:: Exercise ::
Each line of the data should be repeated precisely.
[[ Study material, beginning ]]
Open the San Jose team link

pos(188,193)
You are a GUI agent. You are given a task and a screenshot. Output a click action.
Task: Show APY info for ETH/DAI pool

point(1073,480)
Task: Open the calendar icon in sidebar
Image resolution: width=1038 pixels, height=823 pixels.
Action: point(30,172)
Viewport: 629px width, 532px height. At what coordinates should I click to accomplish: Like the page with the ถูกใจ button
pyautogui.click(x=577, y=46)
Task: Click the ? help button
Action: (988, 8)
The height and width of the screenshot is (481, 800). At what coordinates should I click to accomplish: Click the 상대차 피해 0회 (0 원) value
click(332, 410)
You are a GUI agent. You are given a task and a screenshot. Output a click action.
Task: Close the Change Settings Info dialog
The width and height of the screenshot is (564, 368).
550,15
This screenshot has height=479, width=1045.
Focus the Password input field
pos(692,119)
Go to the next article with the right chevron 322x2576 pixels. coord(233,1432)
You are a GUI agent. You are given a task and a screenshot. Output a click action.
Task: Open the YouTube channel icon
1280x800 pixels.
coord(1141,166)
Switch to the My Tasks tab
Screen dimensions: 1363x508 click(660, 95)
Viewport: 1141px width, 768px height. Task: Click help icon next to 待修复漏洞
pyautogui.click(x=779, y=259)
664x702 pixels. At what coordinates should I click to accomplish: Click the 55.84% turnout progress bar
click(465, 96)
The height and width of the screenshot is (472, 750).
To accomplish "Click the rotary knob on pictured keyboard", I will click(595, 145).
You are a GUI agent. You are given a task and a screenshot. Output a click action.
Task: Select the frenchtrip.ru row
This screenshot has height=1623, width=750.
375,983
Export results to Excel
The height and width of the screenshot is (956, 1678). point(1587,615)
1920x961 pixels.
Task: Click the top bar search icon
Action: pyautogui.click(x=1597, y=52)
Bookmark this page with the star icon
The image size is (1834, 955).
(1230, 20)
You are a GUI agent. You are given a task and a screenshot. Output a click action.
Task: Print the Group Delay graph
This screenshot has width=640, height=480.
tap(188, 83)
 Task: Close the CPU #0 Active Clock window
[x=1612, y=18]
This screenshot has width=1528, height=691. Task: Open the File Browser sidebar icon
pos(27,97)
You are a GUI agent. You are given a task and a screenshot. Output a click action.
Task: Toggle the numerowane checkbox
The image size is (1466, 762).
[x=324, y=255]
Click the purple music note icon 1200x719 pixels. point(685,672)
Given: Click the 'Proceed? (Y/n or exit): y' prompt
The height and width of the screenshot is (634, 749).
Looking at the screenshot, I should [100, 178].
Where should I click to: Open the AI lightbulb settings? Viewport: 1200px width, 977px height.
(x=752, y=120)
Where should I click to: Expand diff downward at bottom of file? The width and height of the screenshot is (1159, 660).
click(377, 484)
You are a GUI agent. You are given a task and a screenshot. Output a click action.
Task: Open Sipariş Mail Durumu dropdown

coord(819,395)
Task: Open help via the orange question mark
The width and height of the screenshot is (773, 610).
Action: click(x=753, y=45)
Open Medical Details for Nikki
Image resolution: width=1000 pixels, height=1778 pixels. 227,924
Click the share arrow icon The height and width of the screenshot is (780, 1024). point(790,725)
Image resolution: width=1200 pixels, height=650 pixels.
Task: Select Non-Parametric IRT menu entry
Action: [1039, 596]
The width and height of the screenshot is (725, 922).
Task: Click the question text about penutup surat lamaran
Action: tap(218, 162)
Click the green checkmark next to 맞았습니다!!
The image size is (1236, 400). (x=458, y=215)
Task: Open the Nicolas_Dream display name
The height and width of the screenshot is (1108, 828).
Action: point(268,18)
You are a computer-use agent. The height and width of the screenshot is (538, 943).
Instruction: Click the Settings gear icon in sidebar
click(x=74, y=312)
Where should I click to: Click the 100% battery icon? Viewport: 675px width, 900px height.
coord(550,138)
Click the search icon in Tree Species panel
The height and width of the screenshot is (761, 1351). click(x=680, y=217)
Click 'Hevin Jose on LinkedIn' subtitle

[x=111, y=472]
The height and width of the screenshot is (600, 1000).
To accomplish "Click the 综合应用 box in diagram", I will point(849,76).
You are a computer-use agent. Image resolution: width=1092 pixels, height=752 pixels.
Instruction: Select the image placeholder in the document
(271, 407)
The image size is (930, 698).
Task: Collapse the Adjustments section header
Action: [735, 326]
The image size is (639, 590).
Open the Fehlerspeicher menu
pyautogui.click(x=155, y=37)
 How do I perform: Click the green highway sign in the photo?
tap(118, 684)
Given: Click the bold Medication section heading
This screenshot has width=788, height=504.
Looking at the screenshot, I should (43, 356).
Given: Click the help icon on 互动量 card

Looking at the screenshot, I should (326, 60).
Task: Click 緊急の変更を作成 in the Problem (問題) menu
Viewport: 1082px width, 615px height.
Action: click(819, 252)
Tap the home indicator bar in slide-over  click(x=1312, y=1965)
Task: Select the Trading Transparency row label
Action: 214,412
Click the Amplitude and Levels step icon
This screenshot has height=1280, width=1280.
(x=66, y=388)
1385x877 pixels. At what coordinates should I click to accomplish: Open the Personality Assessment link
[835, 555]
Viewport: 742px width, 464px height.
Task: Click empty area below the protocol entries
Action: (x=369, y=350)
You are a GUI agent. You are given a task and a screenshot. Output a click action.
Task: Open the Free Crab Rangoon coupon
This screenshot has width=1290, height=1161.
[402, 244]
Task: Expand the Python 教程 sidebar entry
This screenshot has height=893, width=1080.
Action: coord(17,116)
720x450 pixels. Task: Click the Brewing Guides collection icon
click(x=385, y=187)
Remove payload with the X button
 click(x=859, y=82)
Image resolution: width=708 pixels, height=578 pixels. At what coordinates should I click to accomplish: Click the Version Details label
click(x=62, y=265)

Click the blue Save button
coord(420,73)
[[ Study material, end ]]
:: Solution below ::
Open the San Jose team link

pos(188,193)
You are a GUI agent. You are given a task and a screenshot. Output a click action.
Task: Show APY info for ETH/DAI pool

point(1073,480)
Task: Open the calendar icon in sidebar
Image resolution: width=1038 pixels, height=823 pixels.
Action: point(30,172)
Viewport: 629px width, 532px height. At what coordinates should I click to accomplish: Like the page with the ถูกใจ button
pyautogui.click(x=577, y=46)
Task: Click the ? help button
Action: (988, 8)
The height and width of the screenshot is (481, 800). At what coordinates should I click to accomplish: Click the 상대차 피해 0회 (0 원) value
click(332, 410)
You are a GUI agent. You are given a task and a screenshot. Output a click action.
Task: Close the Change Settings Info dialog
The width and height of the screenshot is (564, 368).
550,15
This screenshot has height=479, width=1045.
Focus the Password input field
pos(692,119)
Go to the next article with the right chevron 322x2576 pixels. coord(233,1432)
You are a GUI agent. You are given a task and a screenshot. Output a click action.
Task: Open the YouTube channel icon
1280x800 pixels.
coord(1141,166)
Switch to the My Tasks tab
Screen dimensions: 1363x508 click(660, 95)
Viewport: 1141px width, 768px height. Task: Click help icon next to 待修复漏洞
pyautogui.click(x=779, y=259)
664x702 pixels. At what coordinates should I click to accomplish: Click the 55.84% turnout progress bar
click(465, 96)
The height and width of the screenshot is (472, 750).
To accomplish "Click the rotary knob on pictured keyboard", I will click(595, 145).
You are a GUI agent. You are given a task and a screenshot. Output a click action.
Task: Select the frenchtrip.ru row
This screenshot has height=1623, width=750.
375,983
Export results to Excel
The height and width of the screenshot is (956, 1678). point(1587,615)
1920x961 pixels.
Task: Click the top bar search icon
Action: pyautogui.click(x=1597, y=52)
Bookmark this page with the star icon
The image size is (1834, 955).
(1230, 20)
You are a GUI agent. You are given a task and a screenshot. Output a click action.
Task: Print the Group Delay graph
This screenshot has width=640, height=480.
tap(188, 83)
 Task: Close the CPU #0 Active Clock window
[x=1612, y=18]
This screenshot has width=1528, height=691. Task: Open the File Browser sidebar icon
pos(27,97)
You are a GUI agent. You are given a task and a screenshot. Output a click action.
Task: Toggle the numerowane checkbox
The image size is (1466, 762).
[x=324, y=255]
Click the purple music note icon 1200x719 pixels. point(685,672)
Given: Click the 'Proceed? (Y/n or exit): y' prompt
The height and width of the screenshot is (634, 749).
Looking at the screenshot, I should [100, 178].
Where should I click to: Open the AI lightbulb settings? Viewport: 1200px width, 977px height.
(x=752, y=120)
Where should I click to: Expand diff downward at bottom of file? The width and height of the screenshot is (1159, 660).
click(377, 484)
You are a GUI agent. You are given a task and a screenshot. Output a click action.
Task: Open Sipariş Mail Durumu dropdown

coord(819,395)
Task: Open help via the orange question mark
The width and height of the screenshot is (773, 610).
Action: click(x=753, y=45)
Open Medical Details for Nikki
Image resolution: width=1000 pixels, height=1778 pixels. 227,924
Click the share arrow icon The height and width of the screenshot is (780, 1024). point(790,725)
Image resolution: width=1200 pixels, height=650 pixels.
Task: Select Non-Parametric IRT menu entry
Action: [1039, 596]
The width and height of the screenshot is (725, 922).
Task: Click the question text about penutup surat lamaran
Action: tap(218, 162)
Click the green checkmark next to 맞았습니다!!
The image size is (1236, 400). (x=458, y=215)
Task: Open the Nicolas_Dream display name
The height and width of the screenshot is (1108, 828).
Action: point(268,18)
You are a computer-use agent. The height and width of the screenshot is (538, 943).
Instruction: Click the Settings gear icon in sidebar
click(x=74, y=312)
Where should I click to: Click the 100% battery icon? Viewport: 675px width, 900px height.
coord(550,138)
Click the search icon in Tree Species panel
The height and width of the screenshot is (761, 1351). click(x=680, y=217)
Click 'Hevin Jose on LinkedIn' subtitle

[x=111, y=472]
The height and width of the screenshot is (600, 1000).
To accomplish "Click the 综合应用 box in diagram", I will point(849,76).
You are a computer-use agent. Image resolution: width=1092 pixels, height=752 pixels.
Instruction: Select the image placeholder in the document
(271, 407)
The image size is (930, 698).
Task: Collapse the Adjustments section header
Action: [735, 326]
The image size is (639, 590).
Open the Fehlerspeicher menu
pyautogui.click(x=155, y=37)
 How do I perform: Click the green highway sign in the photo?
tap(118, 684)
Given: Click the bold Medication section heading
This screenshot has width=788, height=504.
Looking at the screenshot, I should (43, 356).
Given: Click the help icon on 互动量 card

Looking at the screenshot, I should (326, 60).
Task: Click 緊急の変更を作成 in the Problem (問題) menu
Viewport: 1082px width, 615px height.
Action: click(819, 252)
Tap the home indicator bar in slide-over  click(x=1312, y=1965)
Task: Select the Trading Transparency row label
Action: 214,412
Click the Amplitude and Levels step icon
This screenshot has height=1280, width=1280.
(x=66, y=388)
1385x877 pixels. At what coordinates should I click to accomplish: Open the Personality Assessment link
[835, 555]
Viewport: 742px width, 464px height.
Task: Click empty area below the protocol entries
Action: (x=369, y=350)
You are a GUI agent. You are given a task and a screenshot. Output a click action.
Task: Open the Free Crab Rangoon coupon
This screenshot has width=1290, height=1161.
[402, 244]
Task: Expand the Python 教程 sidebar entry
This screenshot has height=893, width=1080.
Action: coord(17,116)
720x450 pixels. Task: Click the Brewing Guides collection icon
click(x=385, y=187)
Remove payload with the X button
 click(x=859, y=82)
Image resolution: width=708 pixels, height=578 pixels. At what coordinates should I click to accomplish: Click the Version Details label
click(x=62, y=265)

Click the blue Save button
coord(420,73)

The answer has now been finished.